The LWP’s handling of mathematical formulae evolves

The LWP's Blog · Categories: LWP meta, Technology and infrastructure

The LWP’s handling of mathematical formulae evolves

By Michele Lavazza · 21 January 2025

The way mathematical and logical notation is handled on the website of the Ludwig Wittgenstein Project recently changed. The new method allows for faster loading of pages and better overall stability, but it required some updates to our ebook export feature.

Maintenance is key

A website requires a lot of maintenance to remain functional and secure.

Even the simplest, static HTML websites run on servers which need to stay up-to-date. This means for them to receive updates, at the very least, to the operating system (for example, Ubuntu) and to the web server software (for example, Apache).

The Ludwig Wittgenstein Project is powered by MediaWiki, the same piece of software which also powers Wikipedia and its sister projects.

MediaWiki is a relatively complex and very powerful system that is optimised to create and manage collaborative knowledge bases and open content repositories. It is written in PHP and relies on a database to store its textual content. Its development is coordinated by the Wikimedia Foundation, but its free and open-source nature entails that many independent programmers also work on maintaining and expanding its functionalities.

As a sophisticated piece of software which is developed by a lively community, MediaWiki is constantly updated: a new version is released every six months, and one in four of those is a “long-term support” (LTS) version, which is guaranteed to receive security updates for three years. Updating MediaWiki from one version to the next is not entirely trivial, and so we at the LWP only use LTS versions: the website currently runs MediaWiki 1.39, the legacy LTS version, which will be supported until November 2025, and it will be upgraded to MediaWiki 1.43, the current LTS version, before then.

The “Math” extension

One of the distinctive features of MediaWiki is its extensibility. There is a rich ecosystem of plugins, or extensions, which expand the functionalities of the MediaWiki core. Some ship together with the “vanilla” package, while others can be installed by the administrators of an individual wiki so as to add this or that feature to their website and customise it in a modular way.

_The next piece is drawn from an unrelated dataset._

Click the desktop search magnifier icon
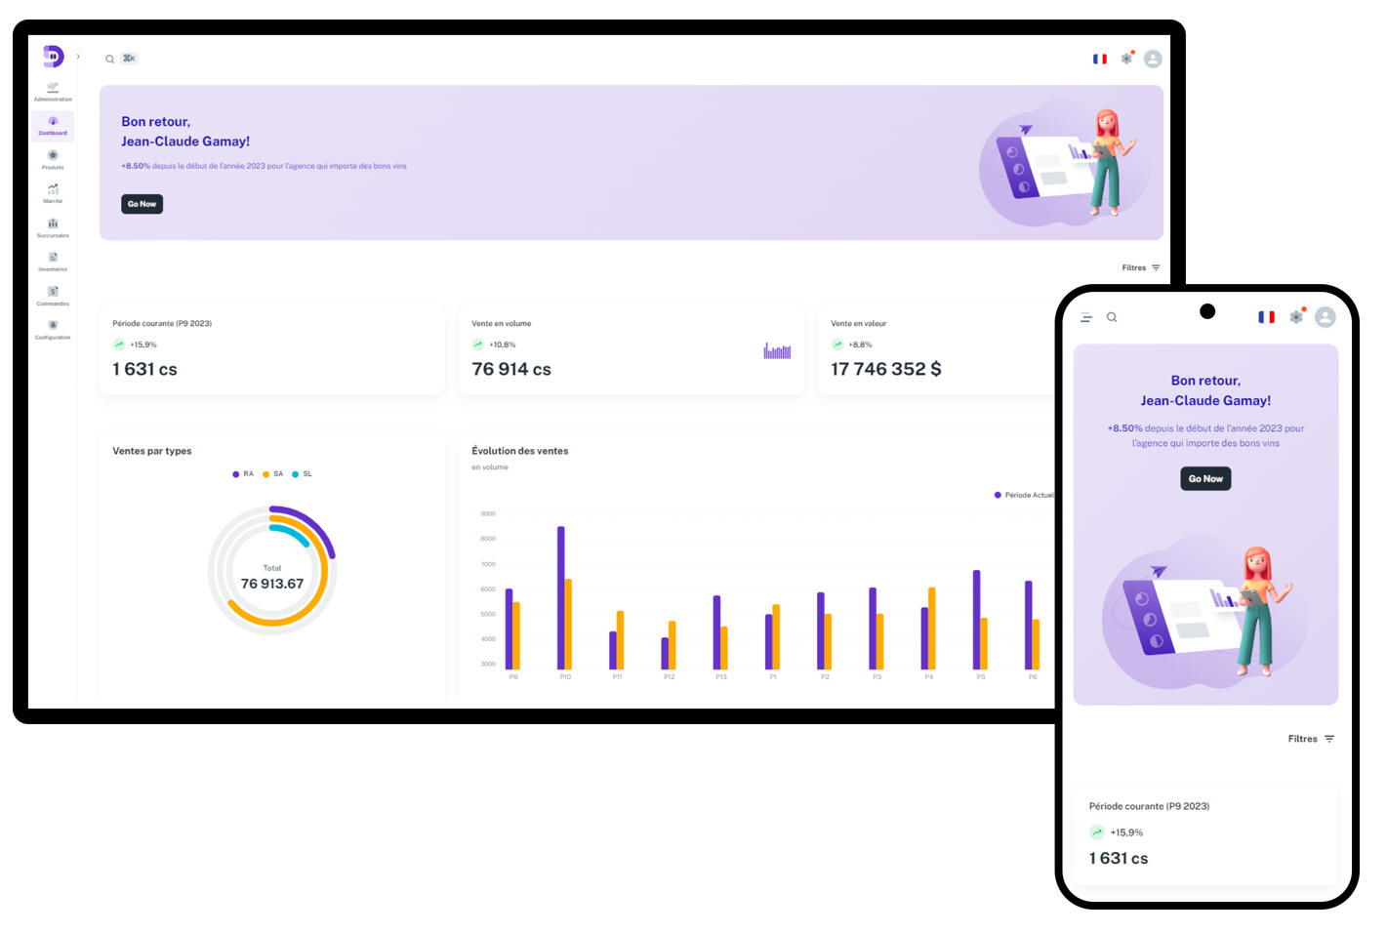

One of the extensions the LWP’s wiki relies on is “Math”, which is used to accurately and elegantly display complex mathematical and logical formulae. This is vital to producing high-quality editions of some of the texts which are available on this website, such as the Notes on Logic and the Tractatus Logico-Philosphicus.

If extension “Math” is installed on a wiki, its editors can use LaTeX syntax in the page’s source code, and their formulae will be displayed in a beautiful and accessible format. For example,

<math>
a + \sqrt{b} = c^2
</math>

produces the following output:

[math]\displaystyle{ a + \sqrt{b} = c^2 }[/math]

Extension “Math” has evolved significantly between MediaWiki 1.39 (November 2022) and MediaWiki 1.42 (June 2024).

Up until 1.39, in the configuration which was adopted on our website, the extension relied on Wikimedia’s so-called “Mathoid” service to convert the LaTeX source code into the visual rendition of the formula. In other words, the MediaWiki site (for example, the LWP’s site) would send a request to the Wikimedia servers via an API; the Mathoid service, running on the Wikimedia servers, would perform the rendering; the rendered formula would be sent back to the MediaWiki site as an SVG image; and it would then simply be displayed as an image in the user’s browser.

MediaWiki Math extension with Mathoid.png

For the LWP, this system mostly worked. Sometimes, however, the communication between our website and the remote Wikimedia servers would fail, and an ugly error message would be displayed instead of the formula. This outcome would be likelier in the case of pages with relatively many formulae (for example, the Tractatus editions). Moreover, even when the communication was successful, it would increase the loading time of the page significantly. In the case of long pages with very many formulae (for example, the multilingual side-by-side view of the Tractatus), the process would often timeout and the page would then fail to load altogether.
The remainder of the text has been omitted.